(Collection entries)

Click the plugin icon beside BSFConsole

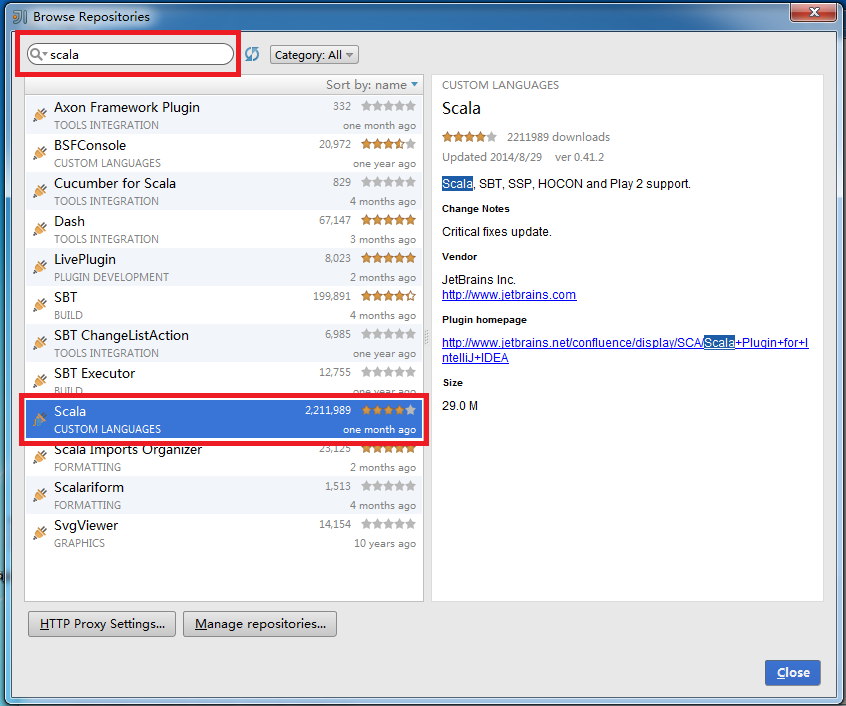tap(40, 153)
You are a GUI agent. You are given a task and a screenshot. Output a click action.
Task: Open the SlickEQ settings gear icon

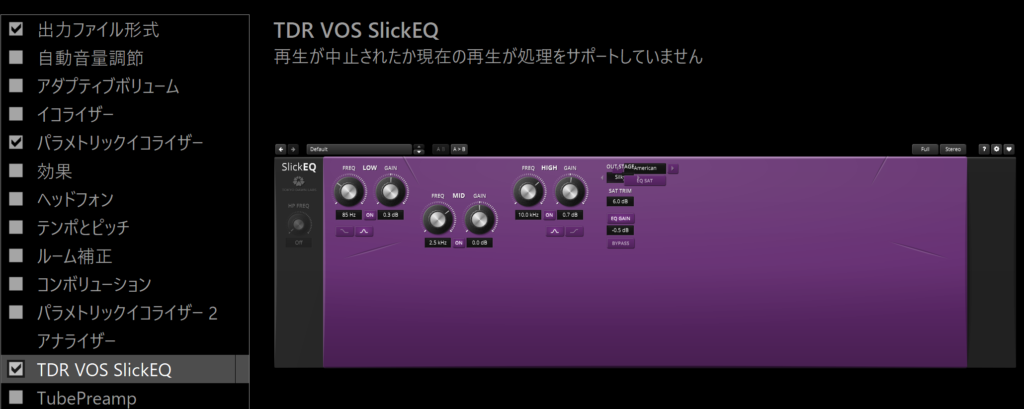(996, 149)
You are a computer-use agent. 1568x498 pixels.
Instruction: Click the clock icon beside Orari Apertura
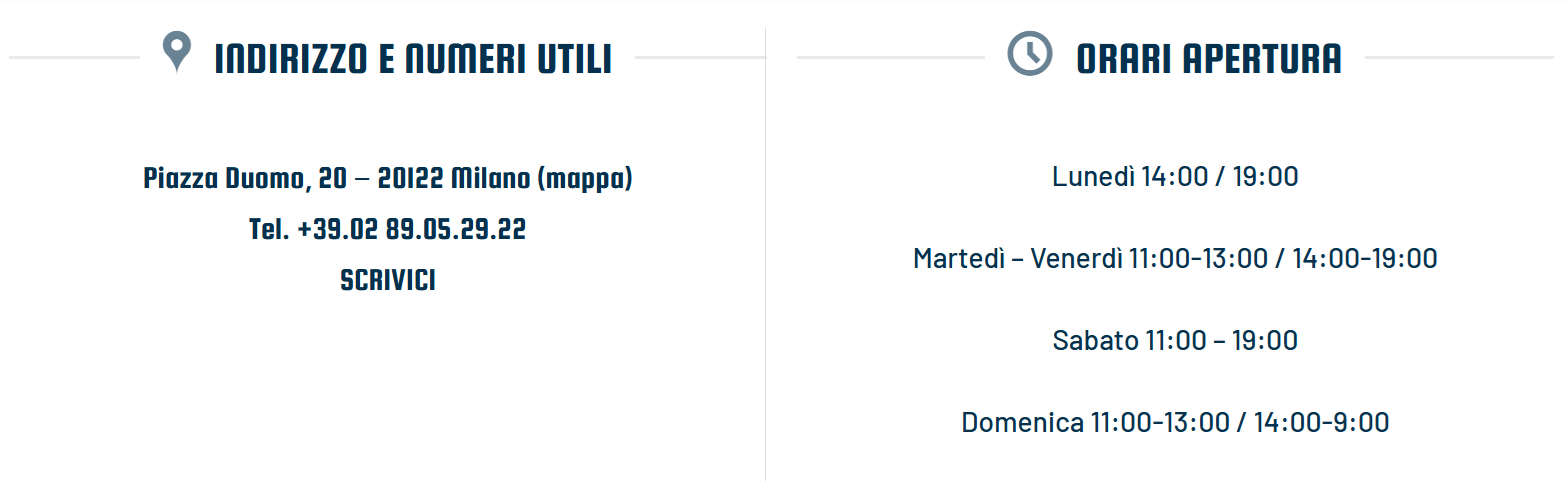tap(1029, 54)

--- Exercise directions ---
Set down word for word every line from the one containing "Instruction: Click the" through the last line of the records above, both ends included. Leave out the pictures.

--- Answer to the problem ---
Instruction: Click the clock icon beside Orari Apertura
tap(1029, 54)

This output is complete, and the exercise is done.